Collected data entries:
Start of Block
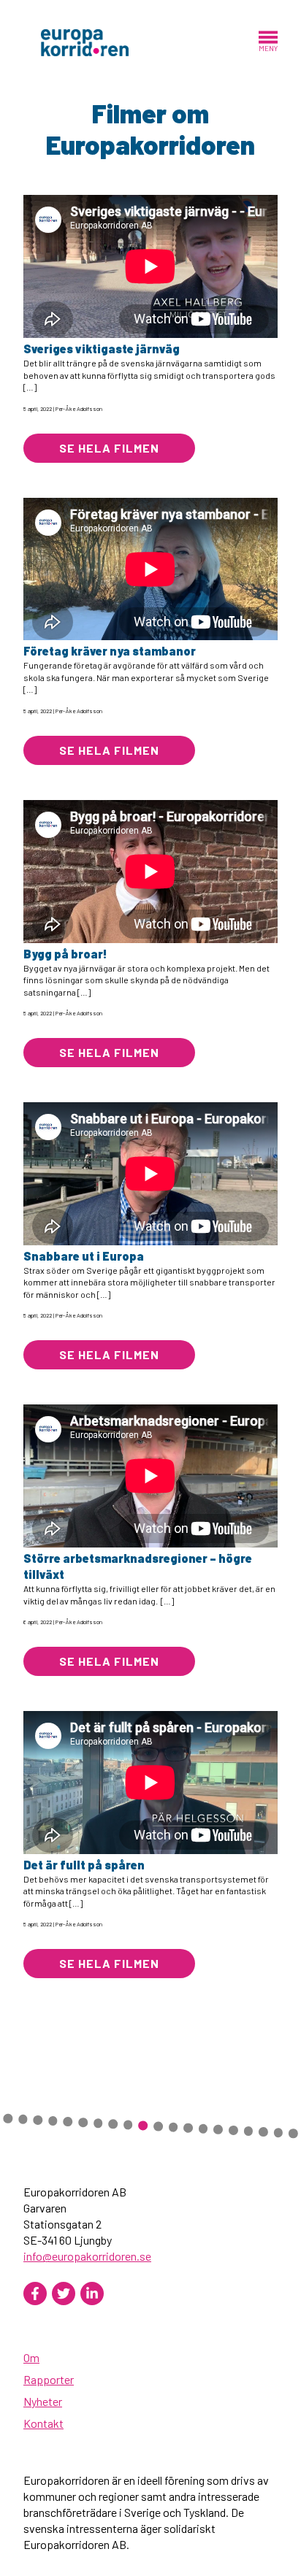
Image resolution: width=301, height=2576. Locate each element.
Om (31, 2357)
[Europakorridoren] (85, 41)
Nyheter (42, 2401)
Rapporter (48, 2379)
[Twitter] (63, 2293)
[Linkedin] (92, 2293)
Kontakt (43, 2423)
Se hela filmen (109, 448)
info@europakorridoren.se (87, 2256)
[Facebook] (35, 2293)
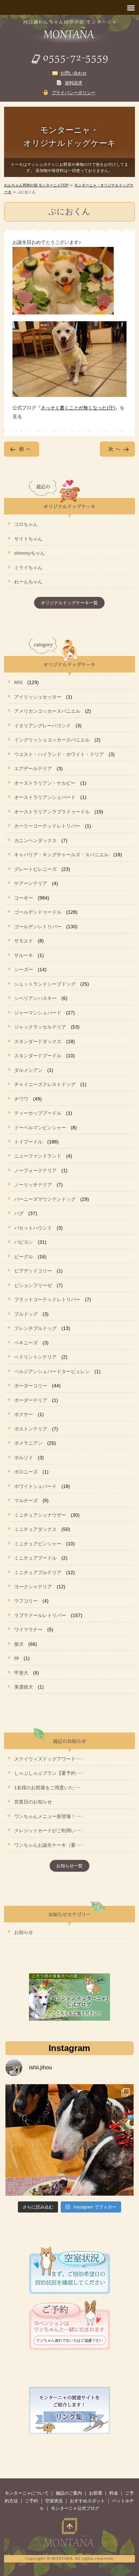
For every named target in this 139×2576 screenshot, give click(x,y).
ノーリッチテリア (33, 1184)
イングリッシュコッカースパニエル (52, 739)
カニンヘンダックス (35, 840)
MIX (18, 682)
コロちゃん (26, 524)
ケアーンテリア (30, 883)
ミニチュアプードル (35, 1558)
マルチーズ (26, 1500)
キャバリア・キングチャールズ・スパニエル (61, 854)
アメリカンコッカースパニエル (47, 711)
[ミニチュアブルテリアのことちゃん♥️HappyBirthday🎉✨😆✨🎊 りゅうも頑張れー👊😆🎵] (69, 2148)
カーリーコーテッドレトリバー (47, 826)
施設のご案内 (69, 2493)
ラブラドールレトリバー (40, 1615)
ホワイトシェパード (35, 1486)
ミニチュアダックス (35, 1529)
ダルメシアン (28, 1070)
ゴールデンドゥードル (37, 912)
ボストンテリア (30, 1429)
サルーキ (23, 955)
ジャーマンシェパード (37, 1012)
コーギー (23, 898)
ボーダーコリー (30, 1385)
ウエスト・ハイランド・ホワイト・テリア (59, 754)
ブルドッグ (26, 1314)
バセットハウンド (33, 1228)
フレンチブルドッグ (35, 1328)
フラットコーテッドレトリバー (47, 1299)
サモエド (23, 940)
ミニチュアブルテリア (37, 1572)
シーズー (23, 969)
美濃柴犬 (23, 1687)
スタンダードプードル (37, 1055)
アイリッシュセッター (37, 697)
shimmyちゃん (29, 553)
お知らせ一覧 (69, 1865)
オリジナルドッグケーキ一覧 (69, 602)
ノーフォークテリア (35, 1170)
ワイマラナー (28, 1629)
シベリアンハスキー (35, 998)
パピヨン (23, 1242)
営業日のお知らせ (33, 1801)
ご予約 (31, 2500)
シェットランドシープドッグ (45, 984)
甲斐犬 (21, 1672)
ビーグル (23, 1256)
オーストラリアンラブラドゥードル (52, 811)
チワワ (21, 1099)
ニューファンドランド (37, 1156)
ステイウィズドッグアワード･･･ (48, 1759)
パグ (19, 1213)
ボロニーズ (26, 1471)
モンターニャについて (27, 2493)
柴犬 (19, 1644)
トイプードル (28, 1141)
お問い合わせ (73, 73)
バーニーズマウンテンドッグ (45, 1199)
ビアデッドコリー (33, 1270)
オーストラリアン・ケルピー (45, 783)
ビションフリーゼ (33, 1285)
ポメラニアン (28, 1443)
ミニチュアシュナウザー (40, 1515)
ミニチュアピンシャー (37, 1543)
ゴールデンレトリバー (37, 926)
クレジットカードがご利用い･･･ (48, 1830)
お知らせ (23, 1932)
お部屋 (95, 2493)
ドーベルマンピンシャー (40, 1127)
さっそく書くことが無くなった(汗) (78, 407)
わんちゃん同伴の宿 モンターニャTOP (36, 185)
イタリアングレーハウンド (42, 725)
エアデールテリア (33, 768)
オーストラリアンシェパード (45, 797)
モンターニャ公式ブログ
End of Block
#### [Work task]
The entries above should be retyped word for word, with all pictures omitted.

#### [Response to the task]
Image resolution: width=301, height=2576. Locate each element.
Om (31, 2357)
[Europakorridoren] (85, 41)
Nyheter (42, 2401)
Rapporter (48, 2379)
[Twitter] (63, 2293)
[Linkedin] (92, 2293)
Kontakt (43, 2423)
Se hela filmen (109, 448)
info@europakorridoren.se (87, 2256)
[Facebook] (35, 2293)
For every named target in this 139×2576 screenshot, give click(x,y).
ノーリッチテリア (33, 1184)
イングリッシュコッカースパニエル (52, 739)
カニンヘンダックス (35, 840)
MIX (18, 682)
コロちゃん (26, 524)
ケアーンテリア (30, 883)
ミニチュアプードル (35, 1558)
マルチーズ (26, 1500)
キャバリア・キングチャールズ・スパニエル (61, 854)
アメリカンコッカースパニエル (47, 711)
[ミニチュアブルテリアのことちゃん♥️HappyBirthday🎉✨😆✨🎊 りゅうも頑張れー👊😆🎵] (69, 2148)
カーリーコーテッドレトリバー (47, 826)
施設のご案内 (69, 2493)
ラブラドールレトリバー (40, 1615)
ホワイトシェパード (35, 1486)
ミニチュアダックス (35, 1529)
ダルメシアン (28, 1070)
ゴールデンドゥードル (37, 912)
ボストンテリア (30, 1429)
サルーキ (23, 955)
ジャーマンシェパード (37, 1012)
コーギー (23, 898)
ボーダーコリー (30, 1385)
ウエスト・ハイランド・ホワイト・テリア (59, 754)
ブルドッグ (26, 1314)
バセットハウンド (33, 1228)
フレンチブルドッグ (35, 1328)
フラットコーテッドレトリバー (47, 1299)
サモエド (23, 940)
ミニチュアブルテリア (37, 1572)
シーズー (23, 969)
美濃柴犬 (23, 1687)
スタンダードプードル (37, 1055)
アイリッシュセッター (37, 697)
shimmyちゃん (29, 553)
お知らせ一覧 (69, 1865)
オリジナルドッグケーキ一覧 (69, 602)
ノーフォークテリア (35, 1170)
ワイマラナー (28, 1629)
シベリアンハスキー (35, 998)
パピヨン (23, 1242)
営業日のお知らせ (33, 1801)
ご予約 (31, 2500)
シェットランドシープドッグ (45, 984)
甲斐犬 (21, 1672)
ビーグル (23, 1256)
オーストラリアンラブラドゥードル (52, 811)
チワワ (21, 1099)
ニューファンドランド (37, 1156)
ステイウィズドッグアワード･･･ (48, 1759)
パグ (19, 1213)
ボロニーズ (26, 1471)
モンターニャについて (27, 2493)
柴犬 (19, 1644)
トイプードル (28, 1141)
お問い合わせ (73, 73)
バーニーズマウンテンドッグ (45, 1199)
ビアデッドコリー (33, 1270)
オーストラリアン・ケルピー (45, 783)
ビションフリーゼ (33, 1285)
ポメラニアン (28, 1443)
ミニチュアシュナウザー (40, 1515)
ミニチュアピンシャー (37, 1543)
ゴールデンレトリバー (37, 926)
クレジットカードがご利用い･･･ (48, 1830)
お知らせ (23, 1932)
お部屋 (95, 2493)
ドーベルマンピンシャー (40, 1127)
さっそく書くことが無くなった(汗) (78, 407)
わんちゃん同伴の宿 モンターニャTOP (36, 185)
イタリアングレーハウンド (42, 725)
エアデールテリア (33, 768)
オーストラリアンシェパード (45, 797)
モンターニャ公式ブログ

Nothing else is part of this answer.